Check out and run `python scripy.py` to ingest data. You can also enable debugging there if something doesn't work.

_TODO: maybe change this to directory loader_
_TODO: implement celery deployment and use worker for ingestion_

## Query
`python cli.py`
![cli.py](./images/cli.png "image Title")

Ask the question about the topic you've fed the database before. Returns information about sources as well, runs continously.
Another option is to use REST API (run `uvicorn main:app --reload --host 0.0.0.0 --port 8000` from the `app` directory) or use it as ChatGPT plugin (after deployment)

## Deployment
There are terraform files in `deployment` directory. Use one that suits you best.
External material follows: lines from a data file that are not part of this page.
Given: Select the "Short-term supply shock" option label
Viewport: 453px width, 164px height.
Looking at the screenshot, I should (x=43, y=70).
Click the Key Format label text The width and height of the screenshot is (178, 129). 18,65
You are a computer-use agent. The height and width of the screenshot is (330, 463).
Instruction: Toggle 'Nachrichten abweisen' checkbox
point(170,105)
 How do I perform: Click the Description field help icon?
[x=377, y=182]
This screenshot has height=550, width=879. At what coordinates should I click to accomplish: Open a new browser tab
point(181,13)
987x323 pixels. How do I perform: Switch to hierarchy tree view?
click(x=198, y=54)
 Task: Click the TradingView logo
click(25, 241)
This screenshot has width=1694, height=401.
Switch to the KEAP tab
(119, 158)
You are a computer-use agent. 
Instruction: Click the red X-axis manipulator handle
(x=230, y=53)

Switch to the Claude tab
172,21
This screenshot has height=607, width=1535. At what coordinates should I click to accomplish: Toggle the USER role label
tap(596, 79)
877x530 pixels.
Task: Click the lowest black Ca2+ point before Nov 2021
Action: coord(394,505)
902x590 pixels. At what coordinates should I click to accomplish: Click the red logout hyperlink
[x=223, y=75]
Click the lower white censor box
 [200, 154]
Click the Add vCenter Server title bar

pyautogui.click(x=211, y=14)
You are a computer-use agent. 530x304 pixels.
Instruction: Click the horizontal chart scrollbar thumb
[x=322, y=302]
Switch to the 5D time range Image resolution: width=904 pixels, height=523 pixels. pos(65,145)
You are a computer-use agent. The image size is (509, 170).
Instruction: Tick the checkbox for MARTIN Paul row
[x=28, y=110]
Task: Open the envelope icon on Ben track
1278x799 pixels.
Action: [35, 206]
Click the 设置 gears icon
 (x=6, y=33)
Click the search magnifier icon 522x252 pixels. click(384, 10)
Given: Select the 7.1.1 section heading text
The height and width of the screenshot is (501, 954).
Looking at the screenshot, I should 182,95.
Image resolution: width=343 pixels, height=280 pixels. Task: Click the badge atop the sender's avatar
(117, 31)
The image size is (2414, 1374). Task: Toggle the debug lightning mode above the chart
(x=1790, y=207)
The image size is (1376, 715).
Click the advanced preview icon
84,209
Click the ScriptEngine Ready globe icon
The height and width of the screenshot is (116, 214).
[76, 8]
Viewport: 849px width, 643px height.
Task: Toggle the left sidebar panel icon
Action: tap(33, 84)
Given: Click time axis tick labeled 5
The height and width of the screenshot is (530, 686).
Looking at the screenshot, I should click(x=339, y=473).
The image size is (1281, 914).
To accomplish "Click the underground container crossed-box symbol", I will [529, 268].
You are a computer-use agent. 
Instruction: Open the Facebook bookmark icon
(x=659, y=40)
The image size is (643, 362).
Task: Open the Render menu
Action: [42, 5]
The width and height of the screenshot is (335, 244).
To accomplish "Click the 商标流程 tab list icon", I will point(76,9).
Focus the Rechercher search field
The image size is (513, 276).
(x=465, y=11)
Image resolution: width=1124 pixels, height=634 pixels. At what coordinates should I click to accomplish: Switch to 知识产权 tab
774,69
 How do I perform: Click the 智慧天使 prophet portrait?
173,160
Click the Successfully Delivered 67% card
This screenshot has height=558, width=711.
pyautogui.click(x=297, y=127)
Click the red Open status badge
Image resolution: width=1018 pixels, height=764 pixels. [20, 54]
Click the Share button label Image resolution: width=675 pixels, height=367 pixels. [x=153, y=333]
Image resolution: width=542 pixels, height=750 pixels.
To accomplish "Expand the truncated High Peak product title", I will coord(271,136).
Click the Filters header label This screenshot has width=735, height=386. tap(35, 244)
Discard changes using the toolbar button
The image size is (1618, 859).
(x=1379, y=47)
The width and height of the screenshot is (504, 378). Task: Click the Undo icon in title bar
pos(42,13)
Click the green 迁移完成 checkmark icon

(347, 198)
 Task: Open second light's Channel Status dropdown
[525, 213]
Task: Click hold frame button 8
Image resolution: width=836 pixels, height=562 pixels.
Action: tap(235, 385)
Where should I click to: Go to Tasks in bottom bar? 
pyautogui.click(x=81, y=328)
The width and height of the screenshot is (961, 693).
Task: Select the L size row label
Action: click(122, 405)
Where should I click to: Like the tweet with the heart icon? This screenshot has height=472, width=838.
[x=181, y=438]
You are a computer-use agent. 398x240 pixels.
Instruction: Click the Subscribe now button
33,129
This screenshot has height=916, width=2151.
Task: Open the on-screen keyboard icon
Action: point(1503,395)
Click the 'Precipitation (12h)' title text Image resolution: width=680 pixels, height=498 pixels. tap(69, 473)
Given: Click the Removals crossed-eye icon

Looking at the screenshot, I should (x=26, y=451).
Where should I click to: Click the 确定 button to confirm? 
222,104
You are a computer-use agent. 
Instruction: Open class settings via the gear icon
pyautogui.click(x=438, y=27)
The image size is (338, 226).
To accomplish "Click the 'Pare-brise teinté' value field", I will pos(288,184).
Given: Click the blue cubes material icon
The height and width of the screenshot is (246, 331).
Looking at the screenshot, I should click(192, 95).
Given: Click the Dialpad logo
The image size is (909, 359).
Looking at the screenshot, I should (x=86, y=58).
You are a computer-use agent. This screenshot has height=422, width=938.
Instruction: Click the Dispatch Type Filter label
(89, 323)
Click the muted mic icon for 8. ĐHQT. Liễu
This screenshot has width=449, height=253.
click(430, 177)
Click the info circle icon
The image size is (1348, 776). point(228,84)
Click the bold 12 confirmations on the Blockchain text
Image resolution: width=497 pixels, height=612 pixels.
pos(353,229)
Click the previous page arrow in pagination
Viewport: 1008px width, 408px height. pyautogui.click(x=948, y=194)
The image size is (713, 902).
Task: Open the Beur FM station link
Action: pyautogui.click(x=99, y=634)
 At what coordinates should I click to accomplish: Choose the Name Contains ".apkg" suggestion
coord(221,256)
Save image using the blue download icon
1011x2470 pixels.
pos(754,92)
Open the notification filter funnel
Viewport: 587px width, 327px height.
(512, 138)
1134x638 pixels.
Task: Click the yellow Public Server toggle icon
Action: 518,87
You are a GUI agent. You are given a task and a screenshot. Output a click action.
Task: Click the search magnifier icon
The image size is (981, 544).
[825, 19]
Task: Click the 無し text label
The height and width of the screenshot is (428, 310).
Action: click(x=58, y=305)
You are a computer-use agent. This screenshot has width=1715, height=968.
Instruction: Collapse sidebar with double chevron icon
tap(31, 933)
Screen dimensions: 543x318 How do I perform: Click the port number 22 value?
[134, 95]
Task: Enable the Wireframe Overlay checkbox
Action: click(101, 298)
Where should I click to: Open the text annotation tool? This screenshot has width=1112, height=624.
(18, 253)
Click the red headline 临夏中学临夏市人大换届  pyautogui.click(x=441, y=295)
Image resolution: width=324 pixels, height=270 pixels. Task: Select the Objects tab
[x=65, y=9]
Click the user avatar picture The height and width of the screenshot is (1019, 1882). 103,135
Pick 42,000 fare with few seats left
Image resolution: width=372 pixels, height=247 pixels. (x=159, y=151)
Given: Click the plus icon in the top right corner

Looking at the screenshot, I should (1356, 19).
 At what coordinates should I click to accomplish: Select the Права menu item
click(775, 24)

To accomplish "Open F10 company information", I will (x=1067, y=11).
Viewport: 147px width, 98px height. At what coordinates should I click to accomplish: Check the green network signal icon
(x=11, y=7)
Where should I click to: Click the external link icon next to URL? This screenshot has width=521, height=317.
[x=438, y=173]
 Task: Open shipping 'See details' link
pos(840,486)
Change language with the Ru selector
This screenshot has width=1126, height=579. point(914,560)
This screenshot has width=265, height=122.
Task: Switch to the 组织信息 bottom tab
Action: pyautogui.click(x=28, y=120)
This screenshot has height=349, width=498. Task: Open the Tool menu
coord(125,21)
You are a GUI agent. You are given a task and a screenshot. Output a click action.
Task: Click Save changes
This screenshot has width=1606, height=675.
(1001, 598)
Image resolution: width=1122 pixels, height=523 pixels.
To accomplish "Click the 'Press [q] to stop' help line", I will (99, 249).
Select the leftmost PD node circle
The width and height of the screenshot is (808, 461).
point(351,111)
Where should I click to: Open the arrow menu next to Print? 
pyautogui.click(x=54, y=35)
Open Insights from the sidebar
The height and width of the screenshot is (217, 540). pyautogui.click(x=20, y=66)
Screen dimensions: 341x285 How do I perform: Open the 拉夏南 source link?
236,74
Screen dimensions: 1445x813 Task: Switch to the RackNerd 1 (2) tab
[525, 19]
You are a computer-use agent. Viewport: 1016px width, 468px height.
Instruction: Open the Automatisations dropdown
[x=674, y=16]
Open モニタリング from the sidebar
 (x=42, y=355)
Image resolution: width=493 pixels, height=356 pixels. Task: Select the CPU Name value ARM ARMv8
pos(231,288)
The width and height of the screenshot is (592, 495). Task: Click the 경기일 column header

There's README file in each of them with instructions.
You can also just build a Docker image and run it wherever you want. The image file is quite big though.

### GCP
For now can be deployed as Cloud Run using docker image, so it's API only deployment. Data ingestion must be run on other machine (I do recommend GPU-enabled Compute Engines, especially if you'd like to use Hugging Face embeddings and because you can mount datase from Google Storage directly using `gcsfuse`)
Potential [solution](https://cloud.google.com/run/docs/tutorials/network-filesystems-fuse) to use GCS bucket with Cloud Run
### Azure
For now it can be deployed as Container Apps (API only deployment, you need another deployment for ingester)

### AWS
AWS is not supported yet. Coming soon.

## Embeddings

### OpenAI
arxivchat uses `text-embedding-ada-002` for OpenAI by default, you can change that in `app/tools/factory.py`

### HuggingFace
For now you can use any model that works with [`sentence_transformers`](https://huggingface.co/sentence-transformers).
You can change the model in `app/tools/factory.py`

## ToDO
- [ ] Automount gcs arxiv bucket on deployment.
- [ ] Option to use Azure OpenAI.
- [ ] AWS deployment
- [ ] Add tests
- [ ] Automate ingesting new publications
- [ ] Add more vectostores options
- [ ] Add more embeddings options
- [ ] Support streaming responses
- [ ] Take embeddings model name from .env

## Issues & contribution
If you have any problems please use GitHub issues to report them.

## Contributing
We'd love your help in making arXivchat even better! To contribute, please follow these steps:

- Fork the repo
- Create a new branch
- Commit your changes
- Push the branch to your fork
- Create a new Pull Request

## License
arXivchat is released under the MIT License.